Here's an interesting tale from Wikipedia's biography of the great Romantic painter Delacroix:
There is reason to believe that his father, Charles-François Delacroix, was infertile at the time of Eugène's conception and that his real father was Talleyrand, who was a friend of the family and successor of Charles Delacroix as Minister of Foreign Affairs, and whom the adult Eugène resembled in appearance and character. Throughout his career as a painter, he was protected by Talleyrand, who served successively the Restoration and king Louis-Philippe, and ultimately as ambassador of France in Great Britain, and later by Talleyrand's grandson, Charles Auguste Louis Joseph, duc de Morny, half-brother of Napoleon III and speaker of the French House of Commons.

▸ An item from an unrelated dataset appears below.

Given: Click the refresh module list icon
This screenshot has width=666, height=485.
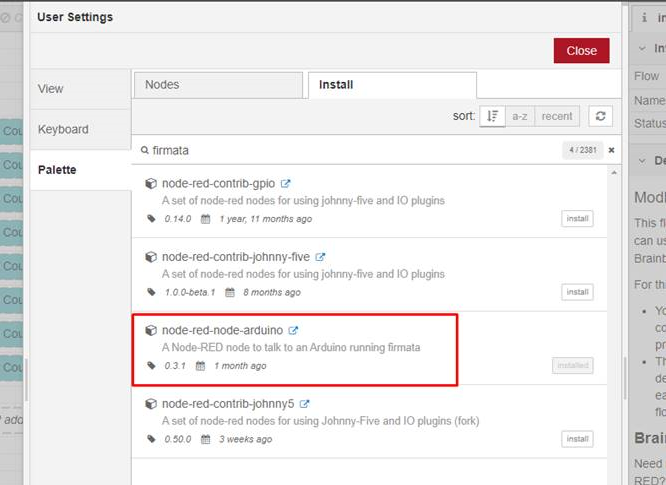Looking at the screenshot, I should click(x=600, y=116).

Talleyrand is a major historical figure, who, among much else, negotiated for France at the Congress of Vienna in 1814-15 a very mild retribution from the victorious Great Powers after two decades of war. The moderate and durable settlement that Talleyrand talked the crowned heads of Europe into agreeing to after France's Revolutionary and Napoleonic adventures is often contrasted favorably with the harsher and shorter-lasting peace dished out at the Versailles Conference after WWI.
Can you think of other examples where one famous individual turns out to have been the quasi-secret child of another? It's a pretty interesting phenomenon, one that is hard not to pay attention to, but likely examples don't come readily to mind.
For example, if you told me that San Francisco 49ers quarterback Colin Kaepernick, a 6'-4" biracial adoptee of tremendous athletic ability, is really the son of, say, Michael Jordan's 6'-8" sidekick Scottie Pippen, I might almost believe you. (Note: I just made that up.) But, there are surprisingly few confirmed examples of today's sports stars being the secret sons of yesterday's sports stars.
One reason for the Scandal Shortage is that there just aren't that many famous people. Talleyrand and Delacroix, for example, are of that tiny number of figures of such historical importance that we only use their surnames.